Recent advances in care technologies have enabled increasingly complex configurations of surveillance and alarm-based systems. Within care homes, these systems now function as a central sociotechnical infrastructure through which care- and health-related incidents are detected and managed, data-driven judgements are produced, and personnel resources are coordinated under conditions of growing scarcity. Rather than operating as standalone devices, these systems co-constitute the relations, practices, and temporalities through which contemporary care is organized.
In this subproject, we examine how surveillance technologies in dementia care are produced, enacted, and sustained within sociotechnical assemblages of human and non-human actors. We investigate how responsibilities, forms of visibility, everyday practices, and ethical concerns emerge relationally as technologies become entangled with the routines of care work. Drawing on ethnographic fieldwork, we show how these systems are incorporated into daily decision-making processes and negotiations of what constitutes “good care,” even as they reconfigure boundaries between private and public life and expand the scope and tempo of care labor.

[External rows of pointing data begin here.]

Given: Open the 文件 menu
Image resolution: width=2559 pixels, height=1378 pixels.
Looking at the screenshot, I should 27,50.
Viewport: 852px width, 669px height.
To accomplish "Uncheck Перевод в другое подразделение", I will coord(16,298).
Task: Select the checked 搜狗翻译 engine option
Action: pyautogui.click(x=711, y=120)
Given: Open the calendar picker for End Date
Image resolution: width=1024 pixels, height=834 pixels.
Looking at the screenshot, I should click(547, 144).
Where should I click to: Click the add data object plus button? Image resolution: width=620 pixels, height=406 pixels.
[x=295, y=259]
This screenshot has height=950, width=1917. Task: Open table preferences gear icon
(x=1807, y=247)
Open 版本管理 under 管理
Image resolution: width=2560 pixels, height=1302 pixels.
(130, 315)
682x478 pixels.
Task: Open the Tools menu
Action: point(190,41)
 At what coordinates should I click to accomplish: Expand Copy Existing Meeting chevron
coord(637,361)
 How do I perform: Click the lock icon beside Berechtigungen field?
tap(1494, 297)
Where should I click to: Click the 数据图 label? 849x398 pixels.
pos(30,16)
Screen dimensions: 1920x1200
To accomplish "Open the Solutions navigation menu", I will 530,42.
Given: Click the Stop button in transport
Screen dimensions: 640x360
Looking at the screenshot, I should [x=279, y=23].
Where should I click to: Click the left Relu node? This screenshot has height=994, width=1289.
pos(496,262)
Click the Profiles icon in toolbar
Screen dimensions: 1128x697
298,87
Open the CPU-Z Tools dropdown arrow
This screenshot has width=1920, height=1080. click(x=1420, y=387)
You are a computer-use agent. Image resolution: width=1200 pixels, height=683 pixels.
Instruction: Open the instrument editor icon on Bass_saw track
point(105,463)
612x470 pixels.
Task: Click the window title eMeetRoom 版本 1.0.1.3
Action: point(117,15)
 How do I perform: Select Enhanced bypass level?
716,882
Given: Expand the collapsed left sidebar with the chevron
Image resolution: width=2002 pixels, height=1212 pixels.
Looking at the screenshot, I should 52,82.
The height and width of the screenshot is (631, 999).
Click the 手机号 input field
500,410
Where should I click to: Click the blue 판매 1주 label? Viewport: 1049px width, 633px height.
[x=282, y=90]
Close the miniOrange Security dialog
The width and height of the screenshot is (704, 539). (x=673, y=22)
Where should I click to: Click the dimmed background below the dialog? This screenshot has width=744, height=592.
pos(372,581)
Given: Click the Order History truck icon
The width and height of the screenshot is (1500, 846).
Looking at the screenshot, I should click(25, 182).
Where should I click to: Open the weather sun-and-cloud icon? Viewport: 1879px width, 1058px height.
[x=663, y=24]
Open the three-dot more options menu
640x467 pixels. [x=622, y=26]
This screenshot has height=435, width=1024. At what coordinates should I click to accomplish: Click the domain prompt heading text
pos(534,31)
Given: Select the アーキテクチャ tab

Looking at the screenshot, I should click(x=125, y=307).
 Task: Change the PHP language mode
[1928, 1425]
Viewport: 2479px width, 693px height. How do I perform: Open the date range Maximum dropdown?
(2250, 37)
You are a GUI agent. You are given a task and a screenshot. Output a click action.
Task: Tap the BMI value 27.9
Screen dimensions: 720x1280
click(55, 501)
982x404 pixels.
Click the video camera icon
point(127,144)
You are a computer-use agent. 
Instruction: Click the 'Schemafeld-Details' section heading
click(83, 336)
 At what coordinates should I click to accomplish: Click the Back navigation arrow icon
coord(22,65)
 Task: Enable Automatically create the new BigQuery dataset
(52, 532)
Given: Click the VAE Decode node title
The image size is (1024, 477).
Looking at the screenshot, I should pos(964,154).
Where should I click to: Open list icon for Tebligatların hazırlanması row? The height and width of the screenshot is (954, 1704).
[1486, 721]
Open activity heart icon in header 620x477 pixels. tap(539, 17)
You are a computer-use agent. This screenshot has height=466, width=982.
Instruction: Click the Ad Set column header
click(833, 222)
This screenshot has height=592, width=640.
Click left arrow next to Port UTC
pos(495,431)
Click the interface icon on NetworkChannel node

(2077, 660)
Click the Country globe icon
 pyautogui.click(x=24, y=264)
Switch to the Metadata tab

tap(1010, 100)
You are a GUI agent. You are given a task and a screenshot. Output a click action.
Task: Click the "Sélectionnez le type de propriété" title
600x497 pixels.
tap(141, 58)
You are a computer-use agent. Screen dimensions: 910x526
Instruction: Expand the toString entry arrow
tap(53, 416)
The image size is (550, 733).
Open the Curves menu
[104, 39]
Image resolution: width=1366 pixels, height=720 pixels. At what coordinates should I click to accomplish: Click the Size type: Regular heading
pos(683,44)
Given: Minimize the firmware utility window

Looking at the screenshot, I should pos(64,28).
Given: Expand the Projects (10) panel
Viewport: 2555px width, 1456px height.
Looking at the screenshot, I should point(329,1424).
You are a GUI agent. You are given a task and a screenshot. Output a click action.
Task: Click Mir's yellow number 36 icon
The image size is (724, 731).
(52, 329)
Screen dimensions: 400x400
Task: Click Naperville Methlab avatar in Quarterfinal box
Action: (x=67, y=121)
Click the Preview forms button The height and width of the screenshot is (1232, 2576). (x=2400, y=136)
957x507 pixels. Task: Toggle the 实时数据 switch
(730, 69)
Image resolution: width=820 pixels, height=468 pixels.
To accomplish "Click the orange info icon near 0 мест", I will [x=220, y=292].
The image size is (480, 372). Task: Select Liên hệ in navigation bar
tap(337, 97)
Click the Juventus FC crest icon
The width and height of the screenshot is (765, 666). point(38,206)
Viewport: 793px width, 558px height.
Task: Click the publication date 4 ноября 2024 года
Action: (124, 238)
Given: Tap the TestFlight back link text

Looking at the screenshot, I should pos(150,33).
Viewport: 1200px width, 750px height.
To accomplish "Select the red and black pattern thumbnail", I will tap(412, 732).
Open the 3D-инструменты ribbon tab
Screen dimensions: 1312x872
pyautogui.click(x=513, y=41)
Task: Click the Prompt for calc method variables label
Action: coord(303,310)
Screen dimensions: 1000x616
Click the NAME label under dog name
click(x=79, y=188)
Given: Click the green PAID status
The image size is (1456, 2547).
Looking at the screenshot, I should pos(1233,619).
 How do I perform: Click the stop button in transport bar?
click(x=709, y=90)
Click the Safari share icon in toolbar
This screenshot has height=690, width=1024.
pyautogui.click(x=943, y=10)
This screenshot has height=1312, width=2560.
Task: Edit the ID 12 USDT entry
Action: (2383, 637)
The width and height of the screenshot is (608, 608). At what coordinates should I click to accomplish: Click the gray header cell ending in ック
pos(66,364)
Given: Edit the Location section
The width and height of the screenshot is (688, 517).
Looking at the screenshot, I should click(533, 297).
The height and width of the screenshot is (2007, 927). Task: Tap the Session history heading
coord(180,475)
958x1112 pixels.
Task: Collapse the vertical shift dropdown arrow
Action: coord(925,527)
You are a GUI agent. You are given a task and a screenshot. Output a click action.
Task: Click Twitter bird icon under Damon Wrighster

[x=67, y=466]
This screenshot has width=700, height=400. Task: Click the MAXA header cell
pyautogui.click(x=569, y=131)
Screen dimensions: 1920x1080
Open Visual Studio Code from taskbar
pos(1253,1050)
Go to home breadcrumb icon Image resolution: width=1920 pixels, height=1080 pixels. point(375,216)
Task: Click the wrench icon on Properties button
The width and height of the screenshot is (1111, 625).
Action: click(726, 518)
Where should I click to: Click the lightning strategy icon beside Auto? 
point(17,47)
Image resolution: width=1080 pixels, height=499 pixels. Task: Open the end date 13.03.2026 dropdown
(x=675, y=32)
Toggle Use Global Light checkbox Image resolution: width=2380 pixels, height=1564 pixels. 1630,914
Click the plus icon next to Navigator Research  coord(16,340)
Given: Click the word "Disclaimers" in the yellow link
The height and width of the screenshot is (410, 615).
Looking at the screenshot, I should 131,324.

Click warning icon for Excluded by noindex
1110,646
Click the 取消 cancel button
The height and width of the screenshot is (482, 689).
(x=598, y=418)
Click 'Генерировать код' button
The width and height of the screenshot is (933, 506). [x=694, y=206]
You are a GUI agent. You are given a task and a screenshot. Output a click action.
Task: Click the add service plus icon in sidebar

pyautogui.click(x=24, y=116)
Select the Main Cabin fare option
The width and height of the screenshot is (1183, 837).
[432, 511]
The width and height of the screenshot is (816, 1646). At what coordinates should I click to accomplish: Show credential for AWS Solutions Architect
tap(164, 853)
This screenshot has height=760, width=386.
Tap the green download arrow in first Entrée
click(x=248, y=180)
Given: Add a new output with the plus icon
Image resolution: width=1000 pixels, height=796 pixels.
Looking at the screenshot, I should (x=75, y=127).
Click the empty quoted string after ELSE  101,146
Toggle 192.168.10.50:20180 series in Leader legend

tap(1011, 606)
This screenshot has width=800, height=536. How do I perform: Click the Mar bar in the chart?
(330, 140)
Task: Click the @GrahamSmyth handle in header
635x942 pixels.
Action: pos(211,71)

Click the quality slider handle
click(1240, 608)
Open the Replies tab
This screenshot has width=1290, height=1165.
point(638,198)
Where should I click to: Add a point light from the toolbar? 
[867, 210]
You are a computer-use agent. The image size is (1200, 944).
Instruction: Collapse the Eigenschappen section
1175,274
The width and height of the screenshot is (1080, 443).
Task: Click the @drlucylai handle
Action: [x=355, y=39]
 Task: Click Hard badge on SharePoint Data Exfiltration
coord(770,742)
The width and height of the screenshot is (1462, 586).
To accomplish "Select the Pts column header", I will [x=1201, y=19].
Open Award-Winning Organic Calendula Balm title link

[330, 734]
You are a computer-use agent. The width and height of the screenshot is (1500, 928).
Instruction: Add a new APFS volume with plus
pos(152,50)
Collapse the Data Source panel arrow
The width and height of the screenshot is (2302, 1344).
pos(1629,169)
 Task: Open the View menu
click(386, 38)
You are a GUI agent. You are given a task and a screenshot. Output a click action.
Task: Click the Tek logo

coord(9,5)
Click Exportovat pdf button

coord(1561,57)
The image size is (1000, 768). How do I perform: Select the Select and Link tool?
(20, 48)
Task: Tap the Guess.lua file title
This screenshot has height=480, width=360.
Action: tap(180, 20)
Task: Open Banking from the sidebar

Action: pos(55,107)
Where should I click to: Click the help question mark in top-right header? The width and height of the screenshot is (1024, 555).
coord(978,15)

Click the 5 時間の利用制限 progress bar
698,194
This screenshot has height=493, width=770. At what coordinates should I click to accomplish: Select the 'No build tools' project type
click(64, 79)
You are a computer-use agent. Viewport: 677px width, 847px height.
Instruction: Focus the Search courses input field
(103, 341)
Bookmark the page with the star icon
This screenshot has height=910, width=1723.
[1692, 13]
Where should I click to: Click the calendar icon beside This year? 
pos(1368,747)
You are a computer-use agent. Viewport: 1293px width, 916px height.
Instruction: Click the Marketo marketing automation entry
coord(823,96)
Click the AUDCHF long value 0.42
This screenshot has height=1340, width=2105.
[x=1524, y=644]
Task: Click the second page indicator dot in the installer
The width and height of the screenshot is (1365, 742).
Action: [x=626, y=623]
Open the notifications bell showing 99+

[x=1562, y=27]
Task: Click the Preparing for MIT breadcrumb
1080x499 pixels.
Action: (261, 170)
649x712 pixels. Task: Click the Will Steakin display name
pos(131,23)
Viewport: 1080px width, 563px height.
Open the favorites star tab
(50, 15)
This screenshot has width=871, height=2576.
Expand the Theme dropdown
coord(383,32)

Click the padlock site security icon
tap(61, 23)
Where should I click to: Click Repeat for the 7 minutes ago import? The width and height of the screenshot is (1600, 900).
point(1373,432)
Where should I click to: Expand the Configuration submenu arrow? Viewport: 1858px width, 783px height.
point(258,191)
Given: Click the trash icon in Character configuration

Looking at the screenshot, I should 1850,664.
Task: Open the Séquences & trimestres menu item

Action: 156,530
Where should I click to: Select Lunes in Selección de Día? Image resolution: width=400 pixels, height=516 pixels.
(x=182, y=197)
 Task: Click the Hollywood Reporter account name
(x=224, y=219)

Building on this empirical foundation, the project reimagines relations, responsibilities, and ethical practices in care homes by exploring alternative modes of living and working with contemporary care technologies. Through a speculative research-through-design methodology, we interrogate dominant ideals, scrutinize embodied values, and probe the material qualities that shape care practices. We analyze existing sociotechnical arrangements while materializing new configurations that foreground responsibility, interdependence, and the situated, practical work of care.